From the error you printed:

you can see that there are multiple indices on sites n=1 and n=2 that have different ID numbers, so there is an index mismatch happening. I think it is up to you to dig into the code, print out indices at different steps, and try to figure out why that is happening (that is how I would debug this kind of problem, unless you prefer a debugger which might also help in that process).

I appreciate the pedagogical nudge, but this seems like a genuine bug of subspace expansion. There is not an additional code logic. I’ve rewritten it so it is explicitly just identical to the loop from inside the wrapper (from inside just an example code) just saving the wave-function

@time for outer_iter in 1:outer_iters
        wvfcn = input * "wvfcn.jld2"
        println(wvfcn)
        if isfile(wvfcn)
            println("WaveFunction already exists")
            ψ = load(wvfcn)["ψ"]
            println("Loaded wavefunction to $(wvfcn)")
            @show ψ
        end
        #else
        println(
            "\nIncrease bond dimension $(outer_iter) out of $(outer_iters), starting from dimension $(maxlinkdim(ψ))",
        )
        println(
            "cutoff = $(subspace_expansion_kwargs[:cutoff]), maxdim = $(subspace_expansion_kwargs[:maxdim])",
        )
        ψ = @time subspace_expansion(ψ, H; subspace_expansion_kwargs...)
        println("\nRun VUMPS with new bond dimension $(maxlinkdim(ψ))")
        ψ = @time tdvp(H, ψ; time_step=-Inf, vumps_kwargs...)
        data = Dict("ψ" => ψ)
        save(wvfcn, data)
        println("Saved wavefunction to $(wvfcn)")
        @show ψ
        #end
    end

which runs fine if starting from scratch even with saving and loading the wavefunction, but gives DimensionMismatch if stopped and restarted from a intermediary bond-dimension.
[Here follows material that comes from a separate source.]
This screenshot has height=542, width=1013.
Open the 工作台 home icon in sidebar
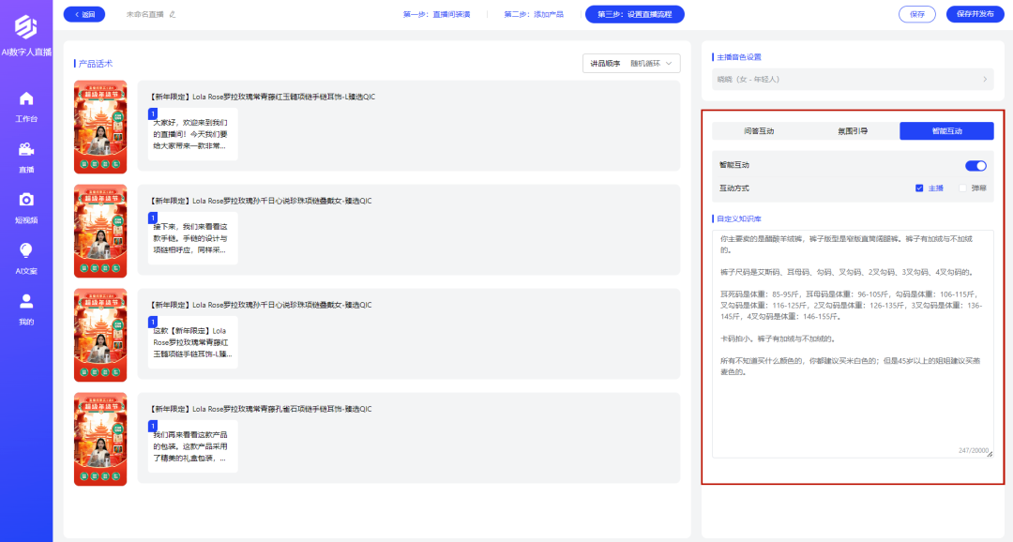point(26,98)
This seems to indicate it is the dimension rather than the indices that’s a problem.

I believe check-pointing is best practice, so I think it is worth finding a general solution that would be helpful more broadly. I would not ask for detailed code review.

Quick thing to check - are you constructing H with the same indices as psi? (ala save/load w/ HDF5 example)

2 Likes

Thanks, this is exactly the thing I had done wrong. Thanks for pointing me in the right direction!

1 Like